A review is nice, but it’s time for Canada’s 30-year tax revamp

Posted on April 19, 2016 in Governance Debates

TheGlobeandMail.com – ROB/Commentary
Apr. 18, 2016.   Jack Mintz

Jack M. Mintz is President’s Fellow at the School of Public Policy, University of Calgary. He was head of the Technical Committee of Business Taxation in 1997.

It’s good that Finance Minister Bill Morneau has announced a review of tax expenditures. I would go further. With low normal growth, Ottawa needs to jolt the economy by revamping Canada’s overall tax structure for the first time since the tax reforms of 1986-87. We should broaden the tax base, lower marginal rates and shift reliance on to the less economically harmful taxes to encourage investment, risk-taking and entrepreneurship.

Tax reform is not about raising or reducing revenue, since the revenue requirement is ultimately determined by government spending. Instead, the aim of tax reform should improve the tax structure, given that a certain amount of money is needed to “feed the beast.”

A framework would enable governments to adjust taxes over time to achieve better results. Those countries that have had better growth rates are also those that rely on consumption-based taxes, rather than income and transfer taxes.

The recent federal budget demonstrates that the Liberal government should develop a tax-reform framework to guide its budgets in the coming years. Some measures, such as dropping the child fitness tax and arts credit, were appropriate. Simplifying the child tax benefits was a good idea. Freezing further reductions in the small-business tax rate arguably avoids increasing distortions between big and large firms.

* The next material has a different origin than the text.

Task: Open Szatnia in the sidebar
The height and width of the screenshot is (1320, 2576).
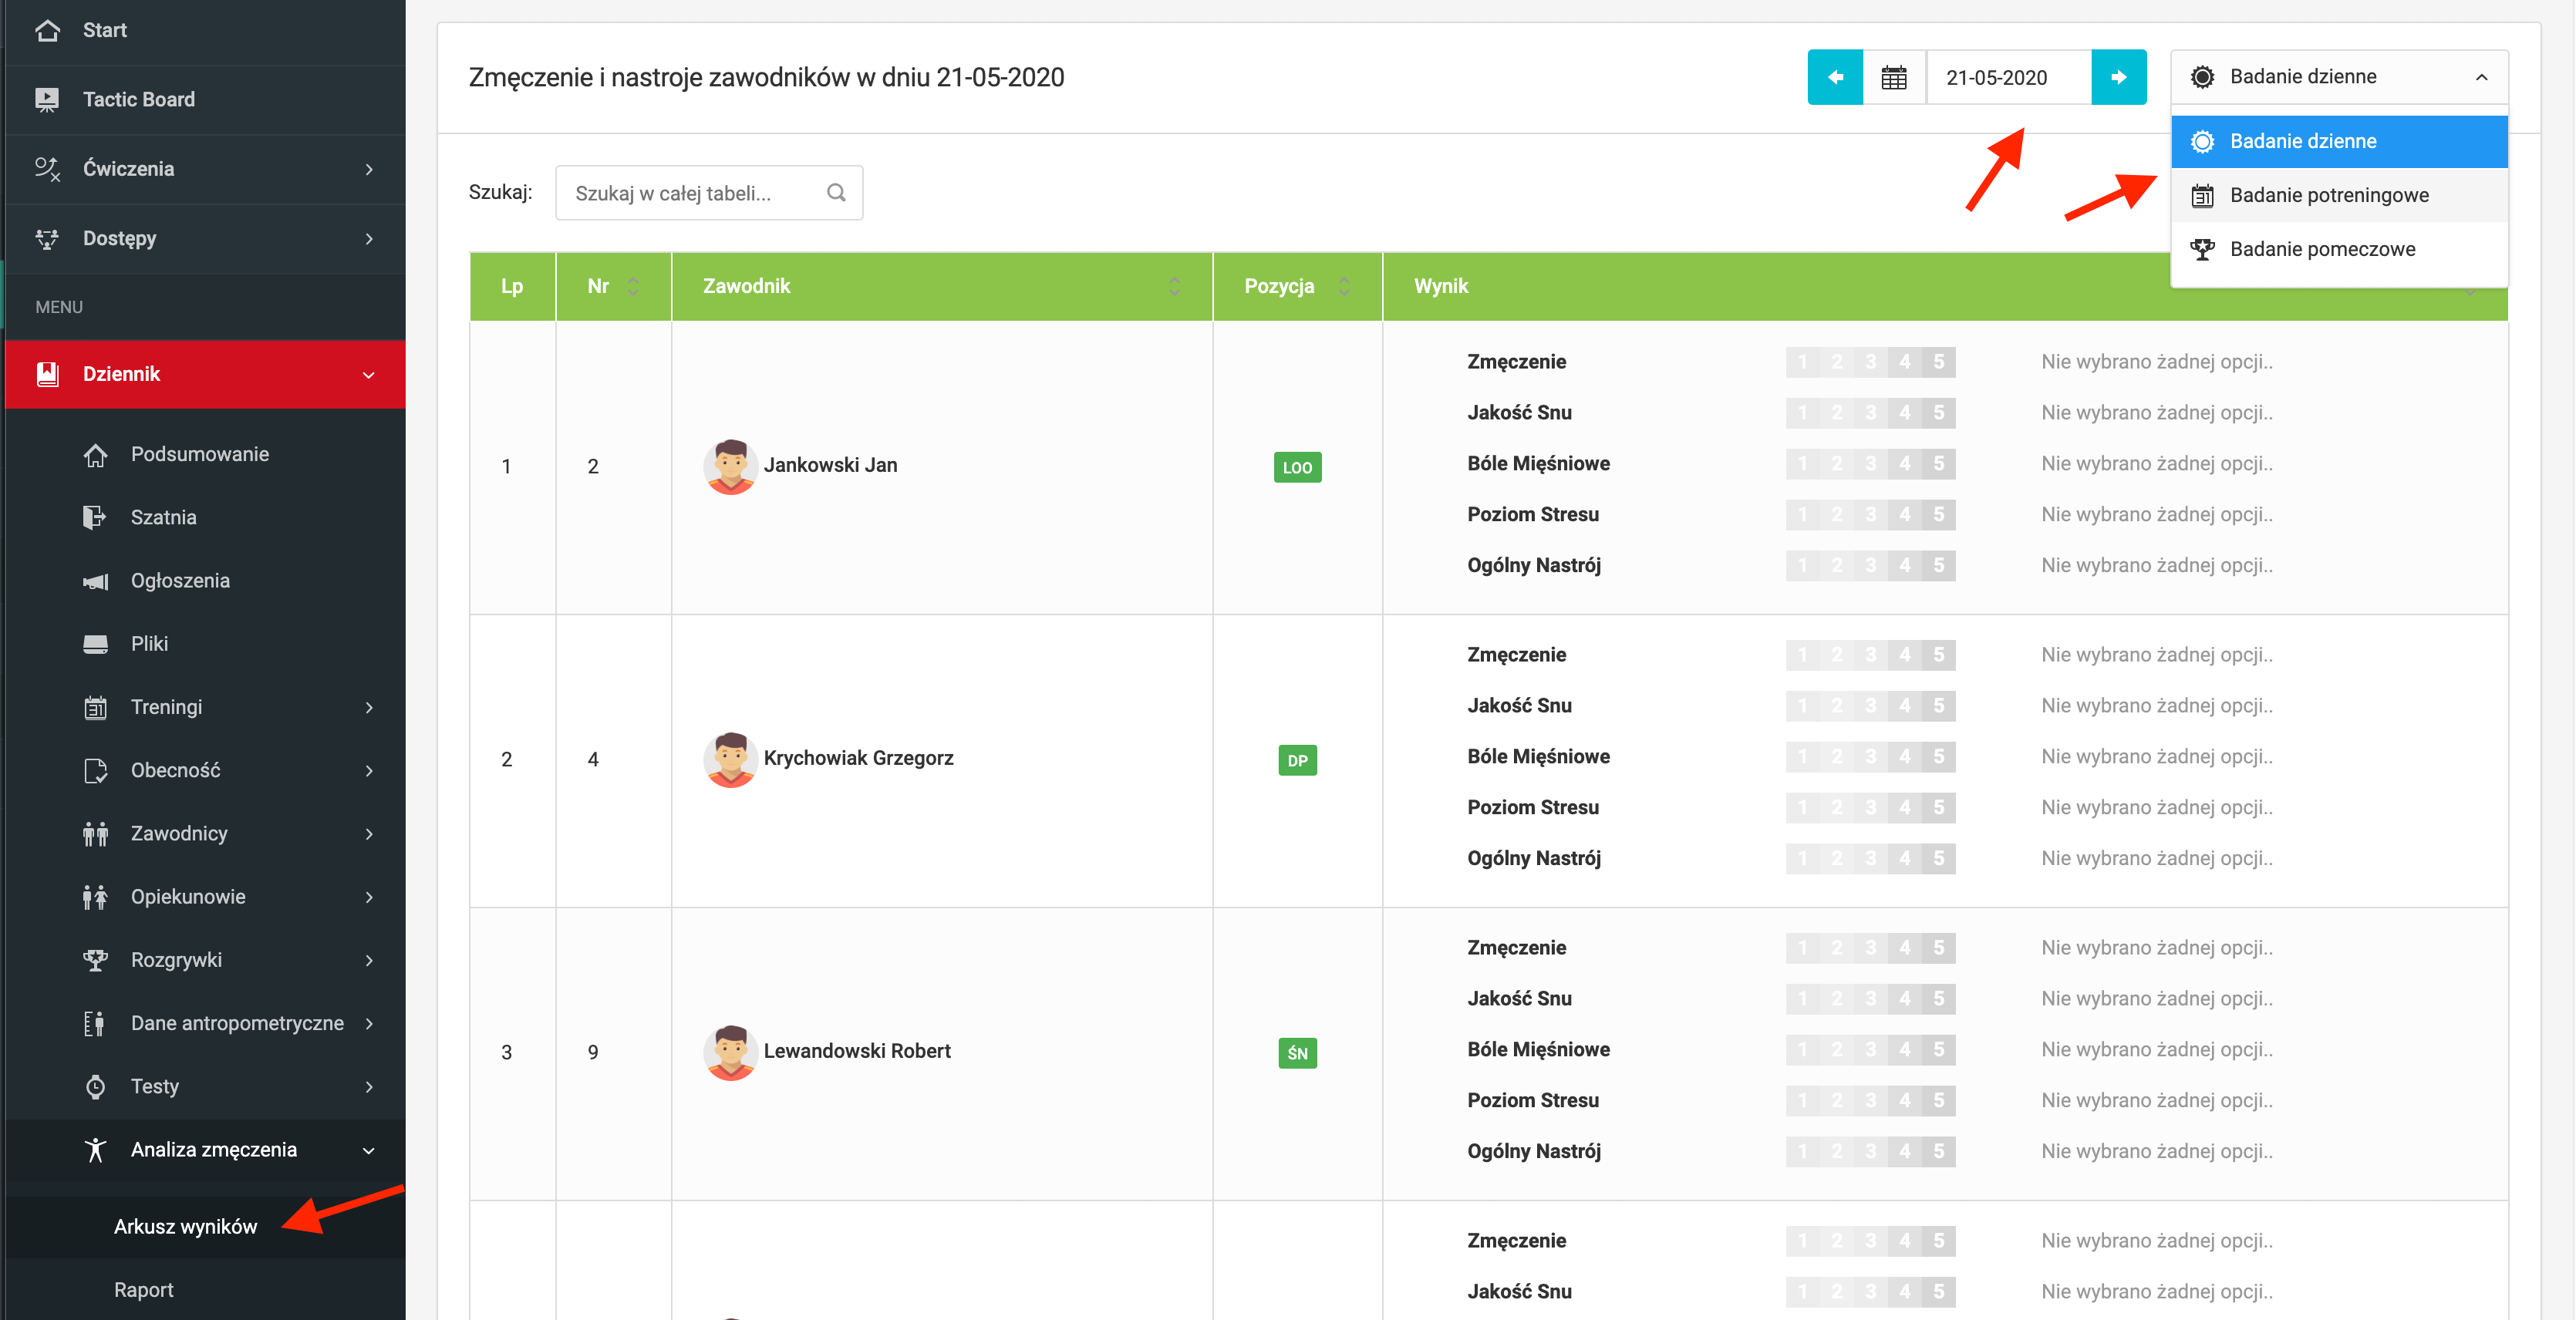Action: pos(163,517)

On the other hand, raising the top income-tax rate to one of the highest among industrialized economies will hurt investment and entrepreneurship. The reintroduction of the Labour-Sponsored Venture Corporate Credit was a miscue, as the program has been vitiated in study after study as harmful to the venture-capital industry. So, too, is the extension of the mineral-exploration tax credit, shown to lead to uneconomic results. A teacher tax credit was no better than the plethora of targeted credits introduced by the former Conservative government.

However, the current budget should not be faulted alone for its directionless tax policy. The Canadian tax system is fraught with distortions and complexity built up over the years. Tax credits, accelerated depreciation, differential corporate and dividend tax rates, preferential capital-gains taxes (relative to dividend taxation) and a host of other provisions have made the personal and corporate income tax convoluted and detrimental to growth.

Even the GST, so beloved by economists, is loaded with exemptions and preferences, with a mediocre efficiency compared to value-added taxes around the world. It would be nice to rely on it as a pure consumption tax, but the federal GST could be reduced by two points if it were implemented like New Zealand’s.

Governments are also looking to raise other taxes on Canadians, be they transfer taxes, property taxes or carbon levies. We need a comprehensive review to determine which taxes make sense and which should be discarded as unfair and distorting.

Major tax reform is no simple matter. The best system minimizes economic distortions and is fair, keeping administrative and compliance costs as low as possible.

Pursuit of such worthy objectives on a revenue-neutral basis, however, typically leads to winners and losers, with losers screaming the most.

Nevertheless, we have seen some successful reforms. The 1972 income-tax reform that led to the introduction of capital-gains taxes was significant because many taxpayers were able to convert taxable income into tax-free capital gains. We lowered tax rates, adopted a better approach to international taxation and improved corporate and personal taxation of shareholder income.

The 1972 reform was by no means perfect, but then successive governments created a mesh of tax incentives leading to distortions, especially among businesses, many of which could no longer use tax preferences as they became non-taxpaying.

Canada then took on a major corporate-tax reform in 1986 to lower rates and reduce investment-tax credits and other incentives.

The federal government followed with personal-tax reform, and introduced the notion of converting the manufacturers’ sales tax into a broad-based consumption tax that eventually led to GST adoption in 1991.

Other reforms followed, included the harmonization of provincial sales taxes with the federal GST for every province east of Manitoba. The federal and provincial governments reduced personal tax rates after 2000.

In response to the 1997 report on business reform, both federal and provincial governments turned Canada’s business tax structure around from the most onerous to the middle-of-the-pack among industrialized economies.

Facing pressure to innovate, to grow our exports, to attract investment and to encourage skills training, Canada’s tax system should be reviewed on a comprehensive basis.